### TASK INPUTS
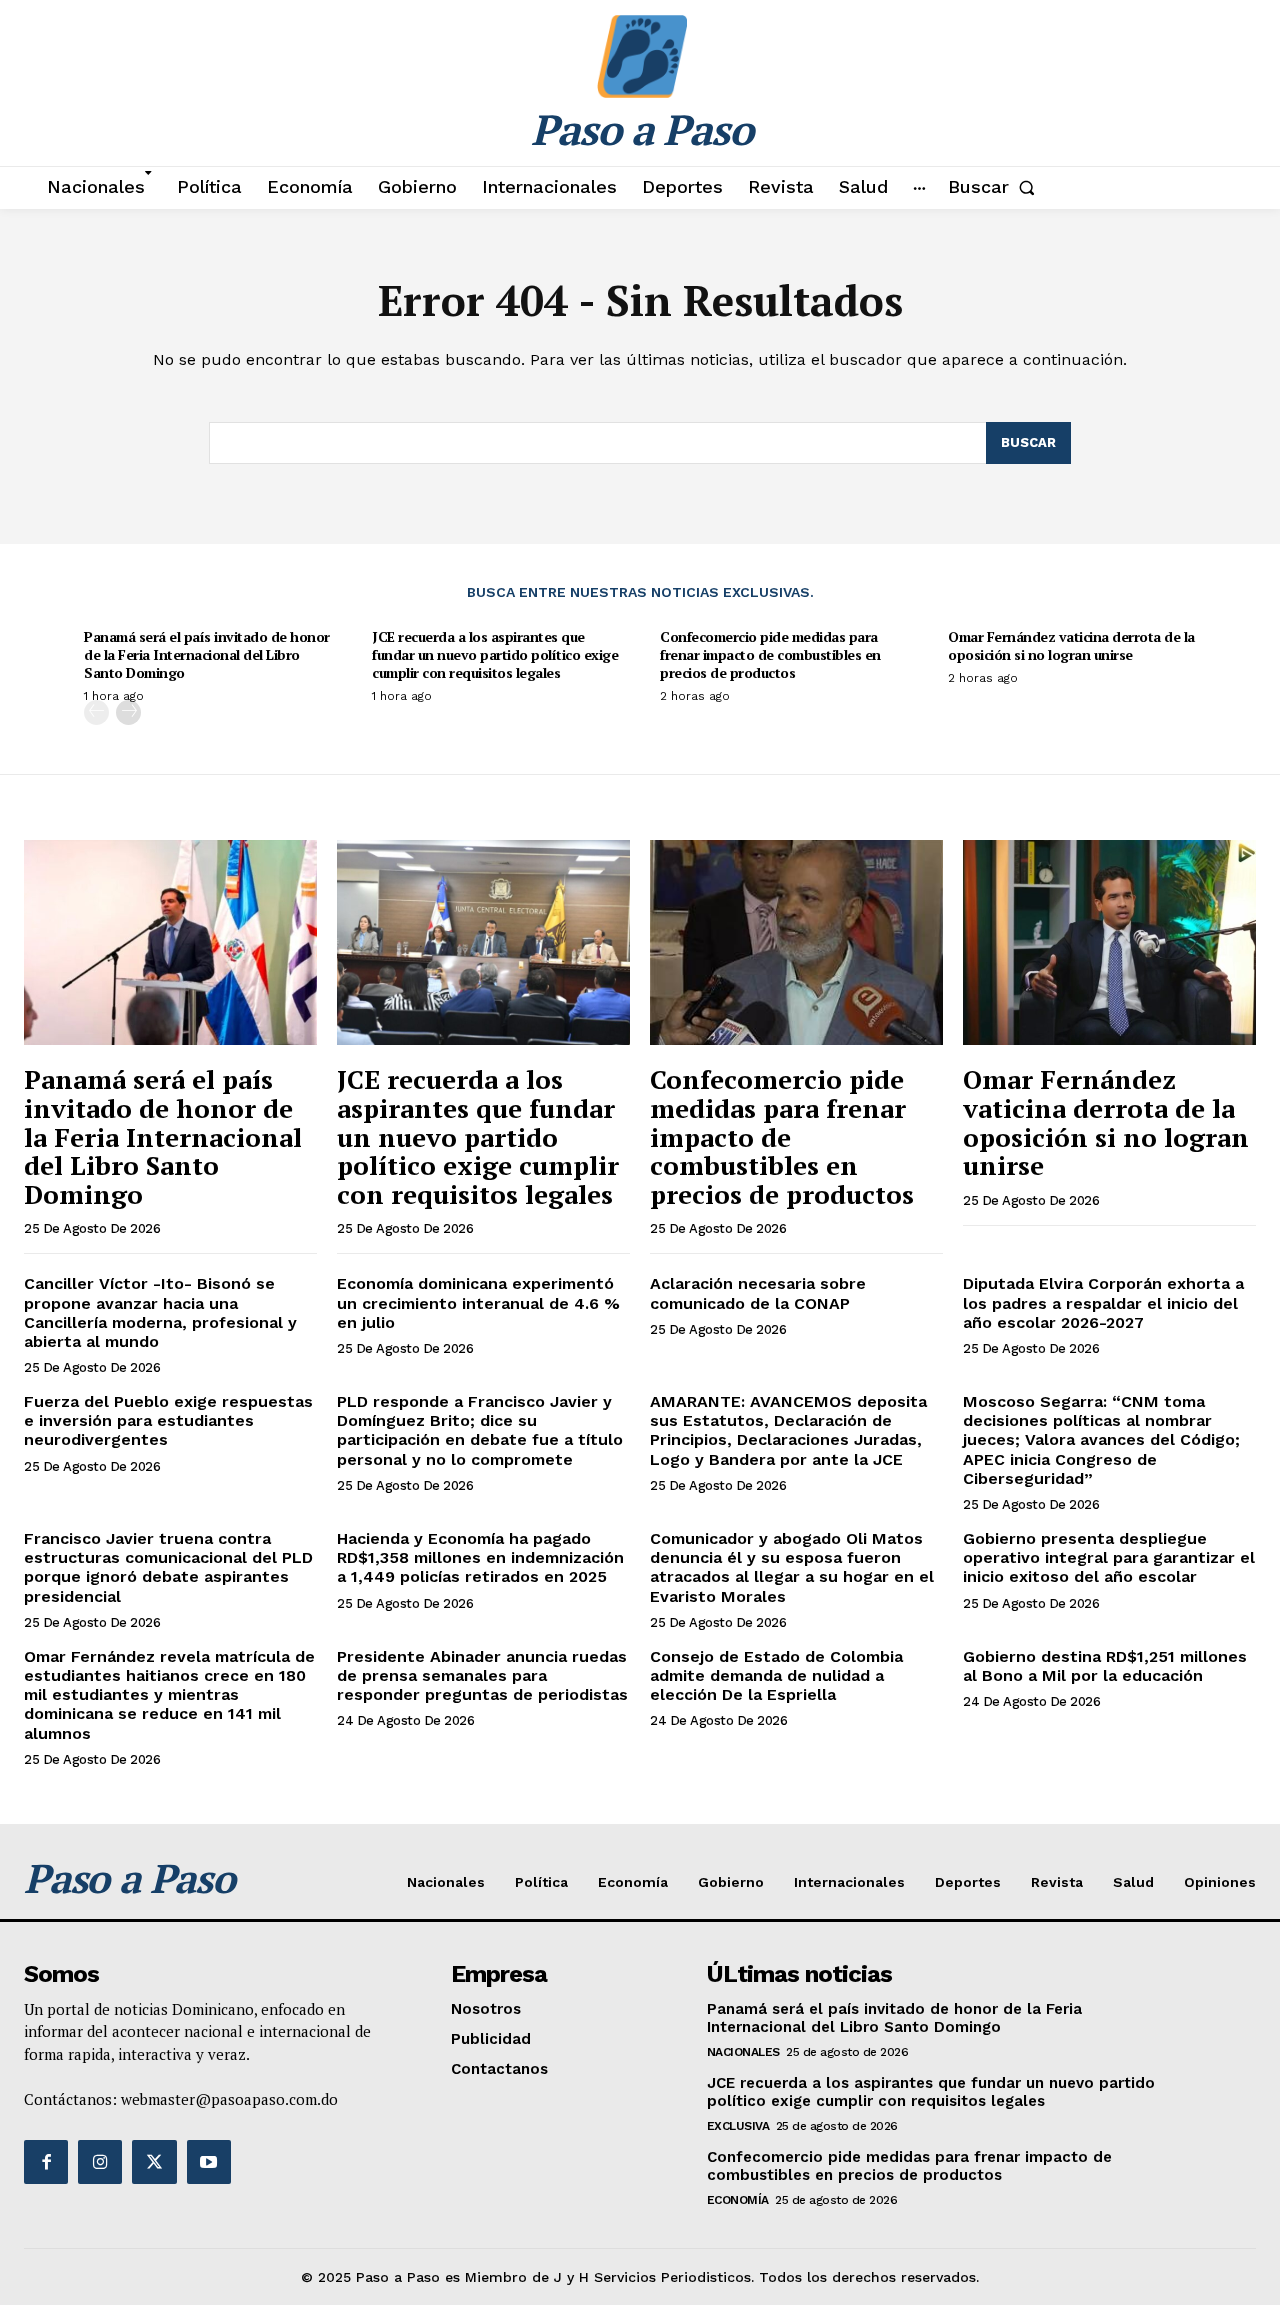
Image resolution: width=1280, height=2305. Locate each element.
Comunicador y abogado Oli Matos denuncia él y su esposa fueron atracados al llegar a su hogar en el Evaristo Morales (792, 1567)
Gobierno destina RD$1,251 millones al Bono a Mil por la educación (1105, 1666)
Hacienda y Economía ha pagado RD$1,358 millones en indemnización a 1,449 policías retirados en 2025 (480, 1557)
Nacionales (743, 2052)
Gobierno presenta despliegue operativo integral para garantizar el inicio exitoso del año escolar (1109, 1557)
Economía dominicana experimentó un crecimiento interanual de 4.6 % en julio (478, 1302)
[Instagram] (100, 2162)
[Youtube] (209, 2162)
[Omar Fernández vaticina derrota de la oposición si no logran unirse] (1109, 942)
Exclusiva (738, 2126)
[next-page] (128, 712)
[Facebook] (46, 2162)
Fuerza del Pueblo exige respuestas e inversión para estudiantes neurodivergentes (168, 1420)
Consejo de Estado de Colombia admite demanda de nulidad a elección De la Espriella (776, 1675)
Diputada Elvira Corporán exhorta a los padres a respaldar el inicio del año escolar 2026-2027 (1103, 1302)
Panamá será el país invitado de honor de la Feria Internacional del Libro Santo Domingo (207, 654)
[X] (154, 2162)
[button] (995, 187)
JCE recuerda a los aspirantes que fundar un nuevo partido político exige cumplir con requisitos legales (495, 654)
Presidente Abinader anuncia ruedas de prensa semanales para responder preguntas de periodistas (482, 1675)
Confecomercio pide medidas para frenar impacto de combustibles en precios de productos (770, 654)
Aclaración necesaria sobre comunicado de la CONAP (758, 1293)
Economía (738, 2200)
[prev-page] (96, 712)
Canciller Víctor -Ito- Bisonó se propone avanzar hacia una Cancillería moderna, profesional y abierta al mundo (160, 1312)
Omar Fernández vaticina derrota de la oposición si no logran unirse (1071, 645)
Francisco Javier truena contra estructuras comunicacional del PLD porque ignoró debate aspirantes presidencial (168, 1567)
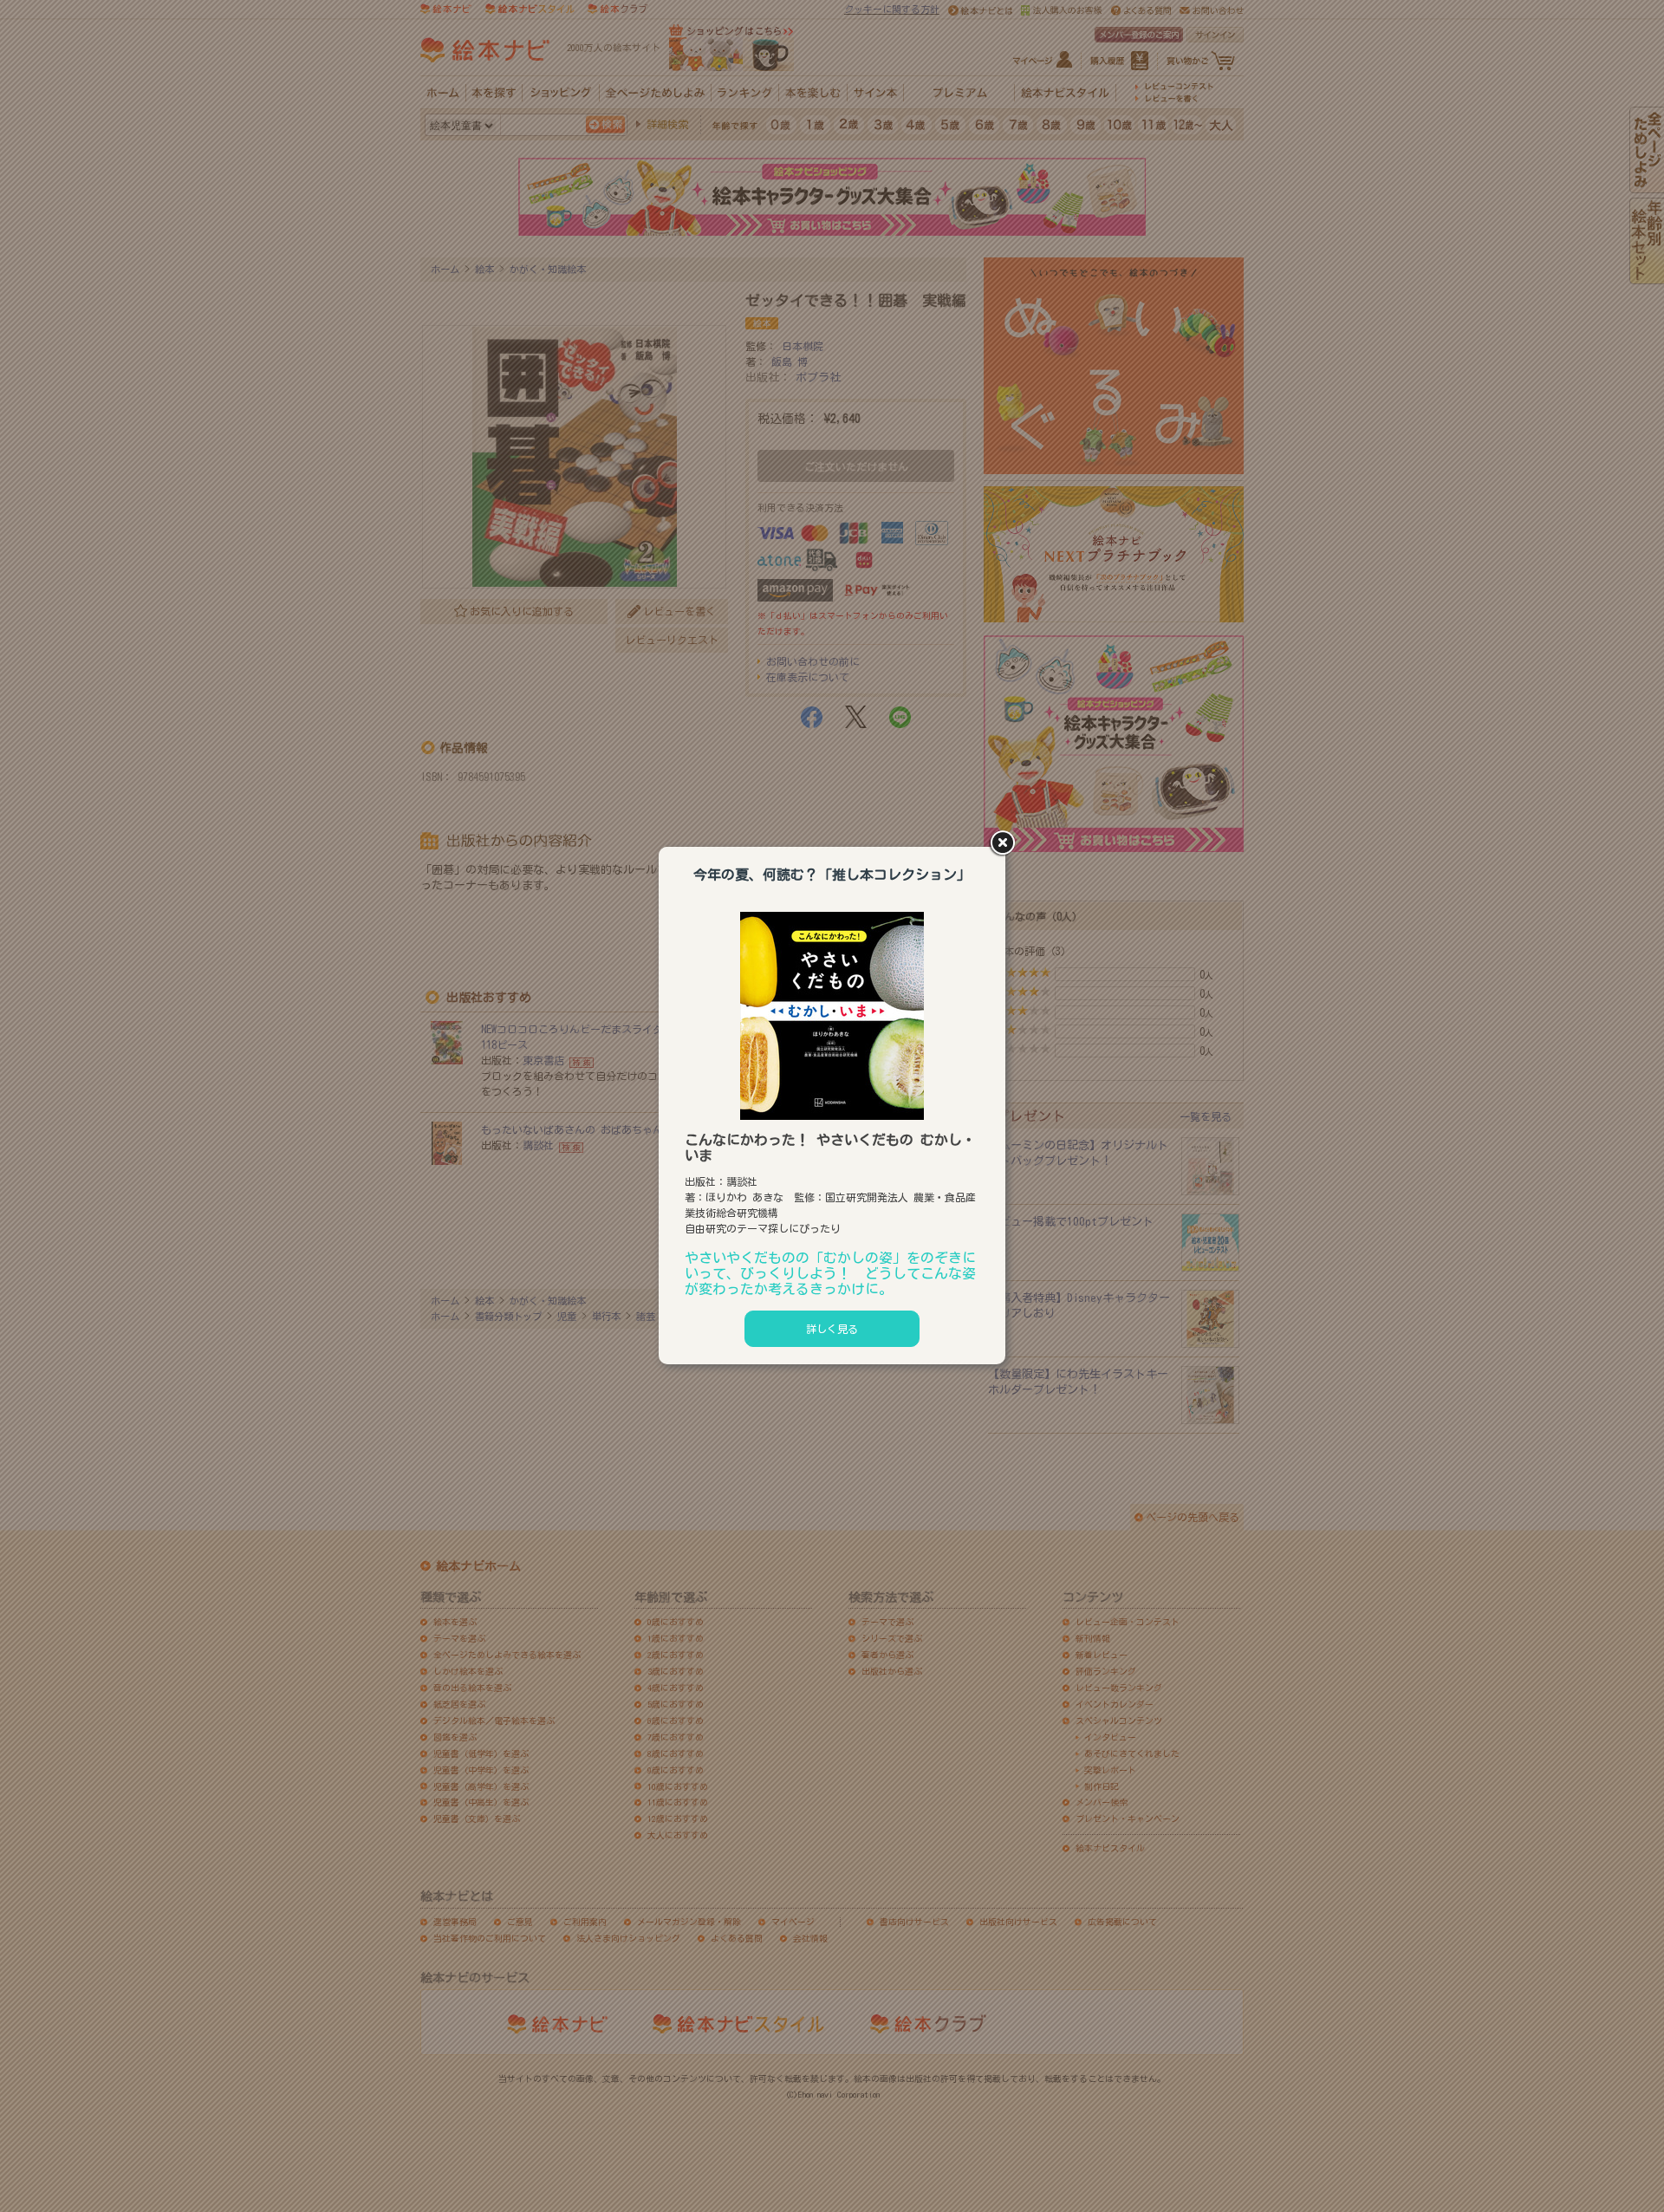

### TASK DESCRIPTION
All of the lines above should be copied exactly, apart from the pictures.

### WRITTEN SOLUTION
Image resolution: width=1280, height=2305. Locate each element.
Comunicador y abogado Oli Matos denuncia él y su esposa fueron atracados al llegar a su hogar en el Evaristo Morales (792, 1567)
Gobierno destina RD$1,251 millones al Bono a Mil por la educación (1105, 1666)
Hacienda y Economía ha pagado RD$1,358 millones en indemnización a 1,449 policías retirados en 2025 (480, 1557)
Nacionales (743, 2052)
Gobierno presenta despliegue operativo integral para garantizar el inicio exitoso del año escolar (1109, 1557)
Economía dominicana experimentó un crecimiento interanual de 4.6 % en julio (478, 1302)
[Instagram] (100, 2162)
[Youtube] (209, 2162)
[Omar Fernández vaticina derrota de la oposición si no logran unirse] (1109, 942)
Exclusiva (738, 2126)
[next-page] (128, 712)
[Facebook] (46, 2162)
Fuerza del Pueblo exige respuestas e inversión para estudiantes neurodivergentes (168, 1420)
Consejo de Estado de Colombia admite demanda de nulidad a elección De la Espriella (776, 1675)
Diputada Elvira Corporán exhorta a los padres a respaldar el inicio del año escolar 2026-2027 (1103, 1302)
Panamá será el país invitado de honor de la Feria Internacional del Libro Santo Domingo (207, 654)
[X] (154, 2162)
[button] (995, 187)
JCE recuerda a los aspirantes que fundar un nuevo partido político exige cumplir con requisitos legales (495, 654)
Presidente Abinader anuncia ruedas de prensa semanales para responder preguntas de periodistas (482, 1675)
Confecomercio pide medidas para frenar impacto de combustibles en precios de productos (770, 654)
Aclaración necesaria sobre comunicado de la CONAP (758, 1293)
Economía (738, 2200)
[prev-page] (96, 712)
Canciller Víctor -Ito- Bisonó se propone avanzar hacia una Cancillería moderna, profesional y abierta al mundo (160, 1312)
Omar Fernández vaticina derrota de la oposición si no logran unirse (1071, 645)
Francisco Javier truena contra estructuras comunicacional del PLD porque ignoró debate aspirantes presidencial (168, 1567)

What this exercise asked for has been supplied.